Android App Strategy for keeping track of a login session

Question

I have some PHP script that logs in and returns a JSON array with a session ID if the login was successful.

In my app, I want to login at the front page and continue out

Answer 1

Here are some things you should think about:

• Once you have authenticated the user and stored the session_id locally, send the session_id in the header of each of your http requests. That way, you're not sending the credentials with each request, but the session id. And if something happens on the server side to the session, the transaction will not be allowed.
• When logging out, don't just delete the session_id on your app (client) side. Send a logout to the server as well so that the session can be killed server side.
• If the session is killed on the server side, you'll want to do 1 of 2 things A) prompt the user to re-login. B) Use the store credentials to log back in, create a new session id and store it again in your singleton.

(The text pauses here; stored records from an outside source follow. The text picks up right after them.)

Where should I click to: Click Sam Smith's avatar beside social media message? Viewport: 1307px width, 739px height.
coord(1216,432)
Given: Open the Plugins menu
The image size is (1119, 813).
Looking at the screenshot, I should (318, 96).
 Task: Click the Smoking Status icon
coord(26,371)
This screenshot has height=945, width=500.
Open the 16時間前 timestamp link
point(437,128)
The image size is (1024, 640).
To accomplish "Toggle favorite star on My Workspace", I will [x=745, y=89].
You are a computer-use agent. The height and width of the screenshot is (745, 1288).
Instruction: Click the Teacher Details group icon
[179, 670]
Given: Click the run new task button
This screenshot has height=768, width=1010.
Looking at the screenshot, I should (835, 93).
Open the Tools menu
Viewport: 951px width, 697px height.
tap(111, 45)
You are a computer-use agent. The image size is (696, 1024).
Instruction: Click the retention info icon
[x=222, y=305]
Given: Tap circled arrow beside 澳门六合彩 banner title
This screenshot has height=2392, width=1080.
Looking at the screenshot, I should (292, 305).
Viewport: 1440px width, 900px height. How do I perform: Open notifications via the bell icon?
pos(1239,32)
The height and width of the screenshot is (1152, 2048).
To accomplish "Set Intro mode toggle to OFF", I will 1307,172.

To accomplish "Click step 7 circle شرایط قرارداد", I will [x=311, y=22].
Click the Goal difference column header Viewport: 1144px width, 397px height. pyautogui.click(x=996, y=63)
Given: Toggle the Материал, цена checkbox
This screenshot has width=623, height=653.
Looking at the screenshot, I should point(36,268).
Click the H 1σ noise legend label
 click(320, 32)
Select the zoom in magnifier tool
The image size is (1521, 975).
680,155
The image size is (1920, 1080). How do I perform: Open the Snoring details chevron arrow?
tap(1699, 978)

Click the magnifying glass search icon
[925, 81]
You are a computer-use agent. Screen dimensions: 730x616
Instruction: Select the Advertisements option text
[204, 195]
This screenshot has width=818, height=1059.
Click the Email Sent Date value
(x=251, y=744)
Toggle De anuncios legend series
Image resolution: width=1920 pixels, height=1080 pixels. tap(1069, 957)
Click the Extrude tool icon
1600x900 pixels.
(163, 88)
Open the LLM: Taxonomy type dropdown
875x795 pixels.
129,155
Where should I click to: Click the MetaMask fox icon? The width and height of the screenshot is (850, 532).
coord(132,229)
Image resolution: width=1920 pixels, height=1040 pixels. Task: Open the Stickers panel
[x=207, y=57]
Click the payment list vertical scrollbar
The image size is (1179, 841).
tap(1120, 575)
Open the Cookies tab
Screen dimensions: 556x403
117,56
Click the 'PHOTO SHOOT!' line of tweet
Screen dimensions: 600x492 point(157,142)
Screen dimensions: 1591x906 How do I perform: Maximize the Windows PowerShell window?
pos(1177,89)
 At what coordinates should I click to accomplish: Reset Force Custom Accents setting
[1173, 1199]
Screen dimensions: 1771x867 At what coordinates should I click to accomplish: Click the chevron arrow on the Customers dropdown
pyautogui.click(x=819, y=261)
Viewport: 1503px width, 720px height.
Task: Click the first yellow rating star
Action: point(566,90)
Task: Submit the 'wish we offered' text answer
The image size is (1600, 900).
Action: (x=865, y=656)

This will guarantee a bit more security and functionality than just clearing the session id on your app side.

Answer 2

This strategy will probably work. In an app I worked on, I stored the return data from login in the android shared preferences. If the user logged out, I cleared the preferences. This allowed users to stay logged in, even if they closed the app and went back in later. I had an authentication token that I checked to see if the user's login was still valid.

How do you plan on handling persisted logins? Does the sessionID expire? You might want to think about these situations otherwise once a user is logged in, they will be logged in forever or as long as the app is open.